How music making changes brain function and stucture: Music making as a model for functional and dysfunctional neuroplasticity

Institutskolloquium

  • Datum: 13.01.2023
  • Uhrzeit: 10:30 - 12:00
  • Vortragender: Prof. Eckart Altenmüller
  • Eckart Altenmüller (MD, MA) is full Professor and Director of the Institute of Music Physiology and Musicians Medicine and the University of Music and Drama, Hanover, Germany.
  • Ort: Zoom Meeting Room 1
  • Raum: Zoom Meeting
  • Gastgeber: Dmitry Moseev
  • Kontakt: dmitry.moseev@ipp.mpg.de
How music making changes brain function and stucture: Music making as a model for functional and dysfunctional neuroplasticity

Eckart Altenmüller (MD, MA) is full Professor and Director of the Institute of Music Physiology and Musicians Medicine and the University of Music and Drama, Hanover, Germany.
After graduating in Medicine and Music he held a postdoctoral position in the department of Clinical Neurophysiology in Freiburg where he carried out research into brain activation during auditory processing of music and learning of fine motor skills. He received his clinical training in Neurology at the Department of Neurology at the University of Tübingen (Head of the Department Prof. Dr. J. Dichgans). Since 1994 he is a chair and director of the Institute of Music Physiology and Musicians’ Medicine. He continues research into movement disorders in musicians and into motor and sensory learning as well as in the effects of music on emotions. Furthermore he leads an international research group investigating the effects of making music on brain plasticity in seniors.
Dr. Altenmüller is also a performing artist. While studying music with Christian Lardé in Paris and with Aurèle Nicolet, André Jaunet and William Bennett in Freiburg, he was a member of the Ensemble for New Music in Freiburg.
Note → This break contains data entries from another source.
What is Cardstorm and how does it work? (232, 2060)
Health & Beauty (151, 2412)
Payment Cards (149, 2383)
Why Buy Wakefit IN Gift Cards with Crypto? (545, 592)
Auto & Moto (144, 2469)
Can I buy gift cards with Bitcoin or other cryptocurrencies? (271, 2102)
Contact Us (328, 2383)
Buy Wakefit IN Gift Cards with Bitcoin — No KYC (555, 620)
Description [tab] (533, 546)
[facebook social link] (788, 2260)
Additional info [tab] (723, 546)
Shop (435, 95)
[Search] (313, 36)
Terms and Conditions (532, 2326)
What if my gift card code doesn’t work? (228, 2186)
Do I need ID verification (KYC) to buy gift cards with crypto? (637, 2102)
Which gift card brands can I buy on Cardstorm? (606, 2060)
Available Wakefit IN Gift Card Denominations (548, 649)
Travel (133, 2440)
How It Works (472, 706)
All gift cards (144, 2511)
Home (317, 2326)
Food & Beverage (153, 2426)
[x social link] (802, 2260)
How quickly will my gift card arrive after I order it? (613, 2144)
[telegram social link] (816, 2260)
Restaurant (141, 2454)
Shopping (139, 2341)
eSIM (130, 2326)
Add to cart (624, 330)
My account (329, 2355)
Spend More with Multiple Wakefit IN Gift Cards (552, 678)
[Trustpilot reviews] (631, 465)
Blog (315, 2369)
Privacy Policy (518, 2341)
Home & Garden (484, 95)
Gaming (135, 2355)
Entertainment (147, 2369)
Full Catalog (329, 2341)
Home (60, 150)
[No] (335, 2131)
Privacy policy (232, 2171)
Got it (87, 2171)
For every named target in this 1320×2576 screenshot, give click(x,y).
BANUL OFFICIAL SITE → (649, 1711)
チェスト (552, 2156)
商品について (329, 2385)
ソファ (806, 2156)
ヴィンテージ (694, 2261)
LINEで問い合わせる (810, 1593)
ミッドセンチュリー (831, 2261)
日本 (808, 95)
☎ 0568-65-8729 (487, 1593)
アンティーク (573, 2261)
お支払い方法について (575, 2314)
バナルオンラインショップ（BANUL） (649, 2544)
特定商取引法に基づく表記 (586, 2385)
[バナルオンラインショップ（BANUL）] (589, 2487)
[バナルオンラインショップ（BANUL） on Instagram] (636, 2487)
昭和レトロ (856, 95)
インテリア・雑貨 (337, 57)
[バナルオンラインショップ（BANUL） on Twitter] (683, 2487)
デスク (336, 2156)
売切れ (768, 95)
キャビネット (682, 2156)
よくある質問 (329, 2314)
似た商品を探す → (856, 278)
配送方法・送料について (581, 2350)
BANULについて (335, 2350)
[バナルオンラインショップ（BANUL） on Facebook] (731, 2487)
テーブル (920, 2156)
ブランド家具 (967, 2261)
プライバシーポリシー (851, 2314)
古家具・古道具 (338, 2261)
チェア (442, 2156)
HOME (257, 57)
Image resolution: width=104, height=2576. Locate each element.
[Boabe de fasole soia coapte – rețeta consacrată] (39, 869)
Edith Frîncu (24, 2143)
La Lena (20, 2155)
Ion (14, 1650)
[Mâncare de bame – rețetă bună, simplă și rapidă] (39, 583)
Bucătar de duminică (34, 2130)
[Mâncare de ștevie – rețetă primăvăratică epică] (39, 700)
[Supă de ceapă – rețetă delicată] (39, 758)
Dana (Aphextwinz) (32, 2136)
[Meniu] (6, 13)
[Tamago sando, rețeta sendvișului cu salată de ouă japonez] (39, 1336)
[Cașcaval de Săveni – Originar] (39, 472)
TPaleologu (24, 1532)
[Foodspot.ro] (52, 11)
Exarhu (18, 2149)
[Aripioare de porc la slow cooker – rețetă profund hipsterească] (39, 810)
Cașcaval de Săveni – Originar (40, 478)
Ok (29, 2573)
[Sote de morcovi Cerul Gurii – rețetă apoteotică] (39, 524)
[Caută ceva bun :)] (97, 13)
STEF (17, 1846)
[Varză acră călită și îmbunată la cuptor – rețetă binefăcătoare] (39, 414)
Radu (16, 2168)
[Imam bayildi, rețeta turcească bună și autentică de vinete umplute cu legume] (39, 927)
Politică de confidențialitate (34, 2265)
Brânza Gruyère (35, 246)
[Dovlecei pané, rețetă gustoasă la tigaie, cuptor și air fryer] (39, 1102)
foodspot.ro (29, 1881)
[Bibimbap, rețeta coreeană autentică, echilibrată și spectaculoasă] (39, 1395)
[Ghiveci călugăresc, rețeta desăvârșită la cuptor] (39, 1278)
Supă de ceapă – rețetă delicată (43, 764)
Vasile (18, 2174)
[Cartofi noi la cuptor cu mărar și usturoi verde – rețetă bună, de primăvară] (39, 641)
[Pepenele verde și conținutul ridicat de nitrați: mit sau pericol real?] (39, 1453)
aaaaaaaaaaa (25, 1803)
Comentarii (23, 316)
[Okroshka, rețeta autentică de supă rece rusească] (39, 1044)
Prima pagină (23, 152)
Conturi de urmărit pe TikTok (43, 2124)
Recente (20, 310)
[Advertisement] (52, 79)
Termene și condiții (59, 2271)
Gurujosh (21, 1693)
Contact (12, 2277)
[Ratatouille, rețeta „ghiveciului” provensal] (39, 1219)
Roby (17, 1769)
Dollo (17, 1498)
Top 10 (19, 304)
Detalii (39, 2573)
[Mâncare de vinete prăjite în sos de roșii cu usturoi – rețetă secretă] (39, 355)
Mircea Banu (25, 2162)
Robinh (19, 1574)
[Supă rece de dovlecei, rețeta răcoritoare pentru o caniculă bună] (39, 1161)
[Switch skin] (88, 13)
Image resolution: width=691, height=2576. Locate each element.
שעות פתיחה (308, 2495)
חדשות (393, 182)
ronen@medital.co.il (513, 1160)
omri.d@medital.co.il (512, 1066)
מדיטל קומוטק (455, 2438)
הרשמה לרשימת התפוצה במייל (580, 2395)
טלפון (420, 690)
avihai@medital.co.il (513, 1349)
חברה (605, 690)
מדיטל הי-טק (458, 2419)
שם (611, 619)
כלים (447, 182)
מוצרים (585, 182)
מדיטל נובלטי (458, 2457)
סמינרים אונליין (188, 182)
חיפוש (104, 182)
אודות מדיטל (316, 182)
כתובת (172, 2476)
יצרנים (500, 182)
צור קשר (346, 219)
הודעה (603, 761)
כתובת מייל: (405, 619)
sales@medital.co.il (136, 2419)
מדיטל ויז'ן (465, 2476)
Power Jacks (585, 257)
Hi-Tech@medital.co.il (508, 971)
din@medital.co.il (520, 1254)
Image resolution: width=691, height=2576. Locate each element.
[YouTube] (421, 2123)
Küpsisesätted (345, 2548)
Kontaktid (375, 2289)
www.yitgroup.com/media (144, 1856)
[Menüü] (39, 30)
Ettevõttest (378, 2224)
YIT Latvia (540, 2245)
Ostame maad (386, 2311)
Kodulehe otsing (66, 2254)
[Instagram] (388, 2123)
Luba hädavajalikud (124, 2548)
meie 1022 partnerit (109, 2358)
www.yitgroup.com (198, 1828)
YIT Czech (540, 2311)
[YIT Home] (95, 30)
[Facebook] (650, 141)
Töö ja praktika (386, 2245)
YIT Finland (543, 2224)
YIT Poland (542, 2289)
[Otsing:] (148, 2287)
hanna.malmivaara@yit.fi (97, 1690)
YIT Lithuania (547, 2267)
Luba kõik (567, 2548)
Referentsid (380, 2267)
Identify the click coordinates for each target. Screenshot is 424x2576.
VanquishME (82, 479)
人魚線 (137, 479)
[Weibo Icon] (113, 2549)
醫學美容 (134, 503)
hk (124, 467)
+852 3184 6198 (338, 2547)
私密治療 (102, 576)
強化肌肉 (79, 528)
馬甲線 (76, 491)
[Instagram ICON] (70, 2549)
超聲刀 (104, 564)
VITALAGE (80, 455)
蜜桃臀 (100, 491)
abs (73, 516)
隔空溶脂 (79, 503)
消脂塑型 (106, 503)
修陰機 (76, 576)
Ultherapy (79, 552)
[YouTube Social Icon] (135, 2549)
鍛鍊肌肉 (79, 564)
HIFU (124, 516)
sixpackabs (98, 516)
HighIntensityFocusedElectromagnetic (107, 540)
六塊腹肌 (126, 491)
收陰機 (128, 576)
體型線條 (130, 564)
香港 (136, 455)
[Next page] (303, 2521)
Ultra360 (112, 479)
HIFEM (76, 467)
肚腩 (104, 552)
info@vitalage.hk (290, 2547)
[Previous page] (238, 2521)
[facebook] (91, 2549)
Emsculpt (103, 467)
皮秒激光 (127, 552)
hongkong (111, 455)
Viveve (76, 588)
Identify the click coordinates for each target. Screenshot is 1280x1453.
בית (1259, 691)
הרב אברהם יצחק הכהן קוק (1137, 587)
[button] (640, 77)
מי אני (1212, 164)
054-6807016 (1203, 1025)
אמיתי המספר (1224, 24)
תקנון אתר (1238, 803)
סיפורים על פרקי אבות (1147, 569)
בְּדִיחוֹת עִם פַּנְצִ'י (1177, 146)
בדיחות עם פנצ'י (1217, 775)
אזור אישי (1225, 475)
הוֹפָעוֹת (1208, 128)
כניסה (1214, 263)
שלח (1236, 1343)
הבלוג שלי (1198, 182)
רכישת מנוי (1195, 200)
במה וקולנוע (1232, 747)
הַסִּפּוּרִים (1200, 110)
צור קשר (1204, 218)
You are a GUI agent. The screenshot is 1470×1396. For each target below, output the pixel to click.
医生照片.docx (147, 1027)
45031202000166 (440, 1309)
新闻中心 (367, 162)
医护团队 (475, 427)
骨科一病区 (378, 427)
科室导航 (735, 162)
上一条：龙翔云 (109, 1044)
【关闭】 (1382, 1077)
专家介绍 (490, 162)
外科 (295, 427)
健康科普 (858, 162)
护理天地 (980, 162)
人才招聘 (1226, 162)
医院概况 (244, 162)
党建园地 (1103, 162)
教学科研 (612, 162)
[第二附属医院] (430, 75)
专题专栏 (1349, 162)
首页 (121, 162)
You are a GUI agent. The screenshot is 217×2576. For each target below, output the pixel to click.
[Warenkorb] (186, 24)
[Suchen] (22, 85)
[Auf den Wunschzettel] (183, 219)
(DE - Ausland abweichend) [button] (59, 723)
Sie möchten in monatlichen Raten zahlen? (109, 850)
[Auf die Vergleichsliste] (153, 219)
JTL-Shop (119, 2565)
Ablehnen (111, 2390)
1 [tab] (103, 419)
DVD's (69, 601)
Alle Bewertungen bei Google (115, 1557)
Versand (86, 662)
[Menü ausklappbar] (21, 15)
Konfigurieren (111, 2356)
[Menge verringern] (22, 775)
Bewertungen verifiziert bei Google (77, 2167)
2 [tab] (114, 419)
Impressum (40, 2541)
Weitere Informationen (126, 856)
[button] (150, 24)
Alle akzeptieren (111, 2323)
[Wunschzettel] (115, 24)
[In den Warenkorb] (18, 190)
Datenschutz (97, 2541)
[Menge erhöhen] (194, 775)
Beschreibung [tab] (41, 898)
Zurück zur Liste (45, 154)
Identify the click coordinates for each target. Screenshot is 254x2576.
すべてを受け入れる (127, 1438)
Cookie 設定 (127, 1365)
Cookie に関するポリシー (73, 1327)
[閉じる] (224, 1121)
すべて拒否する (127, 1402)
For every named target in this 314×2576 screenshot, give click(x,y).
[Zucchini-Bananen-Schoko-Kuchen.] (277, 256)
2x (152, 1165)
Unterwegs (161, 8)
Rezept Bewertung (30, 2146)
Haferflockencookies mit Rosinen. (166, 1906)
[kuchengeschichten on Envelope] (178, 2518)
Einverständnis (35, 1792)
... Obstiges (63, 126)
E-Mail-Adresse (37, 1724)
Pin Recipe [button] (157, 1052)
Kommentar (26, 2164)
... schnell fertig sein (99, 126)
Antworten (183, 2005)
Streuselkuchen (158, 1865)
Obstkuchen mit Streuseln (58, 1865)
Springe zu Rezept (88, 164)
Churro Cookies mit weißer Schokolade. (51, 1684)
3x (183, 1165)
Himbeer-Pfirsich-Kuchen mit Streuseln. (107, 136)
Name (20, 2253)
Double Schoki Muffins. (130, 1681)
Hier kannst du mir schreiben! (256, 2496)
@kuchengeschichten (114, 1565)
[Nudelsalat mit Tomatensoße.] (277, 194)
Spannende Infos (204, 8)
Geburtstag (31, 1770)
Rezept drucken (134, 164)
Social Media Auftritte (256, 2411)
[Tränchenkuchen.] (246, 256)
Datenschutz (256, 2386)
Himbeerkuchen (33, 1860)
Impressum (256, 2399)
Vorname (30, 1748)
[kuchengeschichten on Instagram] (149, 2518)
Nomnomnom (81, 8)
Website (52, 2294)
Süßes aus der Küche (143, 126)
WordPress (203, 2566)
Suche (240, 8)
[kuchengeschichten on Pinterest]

After the concert exam in 1985, he continued concert activity as a chamber musician, in lecture concerts and as a soloist with orchestras, e.g. at the Feldkircher Days for New Music (Jolivet 2nd flute concert)w ith the Ensemble Elipsis in Italy (including flute concerts by Mercadante, Salieri, CPE Bach). His acitivites are widespread and include regular concerts in Germany, Poland, Italy, USA, and Australia.
During the last tenty years he received 20 grants from the German Research Society (DFG). He has published 259 peer reviewed original articles and 215 articles in books. Furthermore more he has edited 6 books and written a pioneering book on “Music and the Brain” in German.
Major awards are: Fellow of the Deutsche Studienstiftung, Young Scientists Award of the German Physiological Society 1984, Kornmüller-Award of the German Society for Clinical Electrophysiology for EEG-Research 1992, Richard Lederman Lecture, Aspen 1999, Member of the Faculty of the European Forum Alpbach 1999, Otto Creutzfeldt Lecture of the German Neuroscience Society 2003, Member of the Göttingen Academy of Sciences 2005, President of the German Society for Music Physiology and Musician’s Medicine from 2005-2011, Vicepresident from 2011-2017, Vice-President of the University of Music, Drama and Media from 2015 until 2021, Science Award of the Country of Lower Saxony 2013, Koetser-Award for Brain Sciences 2020, Neuroscience of Music Award 2021.

Performing music at a professional level is probably the most complex of human accomplishments. Music, as a sensory stimulus, is highly complex and structured along several dimensions. Moreover, making music requires the integration of multimodal sensory and motor information and precise monitoring of the performance via auditory feedback. In the context of classical music, musicians are forced to reproduce highly controlled movements almost perfectly with a high reliability. These specialized sensory-motor skills require extensive training periods over many years, starting in early infancy and passing through stages of increasing physical and strategic complexities. The superior skills of musicians are mirrored in plastic adaptations of the brain on different time. At one extreme, years of musical experience, especially in those musicians who begin training early in life, might lead to an increase in gray and white matter volume in several brain regions, including sensory-motor and auditory areas, the cerebellum and the anterior portion of the corpus callosum. These anatomical alterations appear to be confined to a critical period. The fact that in several of the studies a correlation was found between the extent of the anatomical differences and the age at which the musical training commenced strongly argues against the possibility that these differences are pre-existing and the cause for rather than the result of practicing music. There is a dark side to the increasing specialisation and prolonged training of modern musicians, namely loss of control and degradation of skilled hand movements, a disorder referred to as musicians’ cramp or focal dystonia. The first historical record, from 1830, appears in the diaries of the ambitious pianist and composer Robert Schumann. As was probably the case for Schumann, prolonged practice and pain syndromes due to overuse can precipitate dystonia, which is developed by about 1% of professional musicians and usually ends their career. Neuroimaging studies point to dysfunctional (or maladaptive) neuroplasticity as its cause. In my seminar I will present the mechanisms of music induced plasticity and I will go into prevention programs, designed to support wellbeing of musicians, be it amateurs or professionals.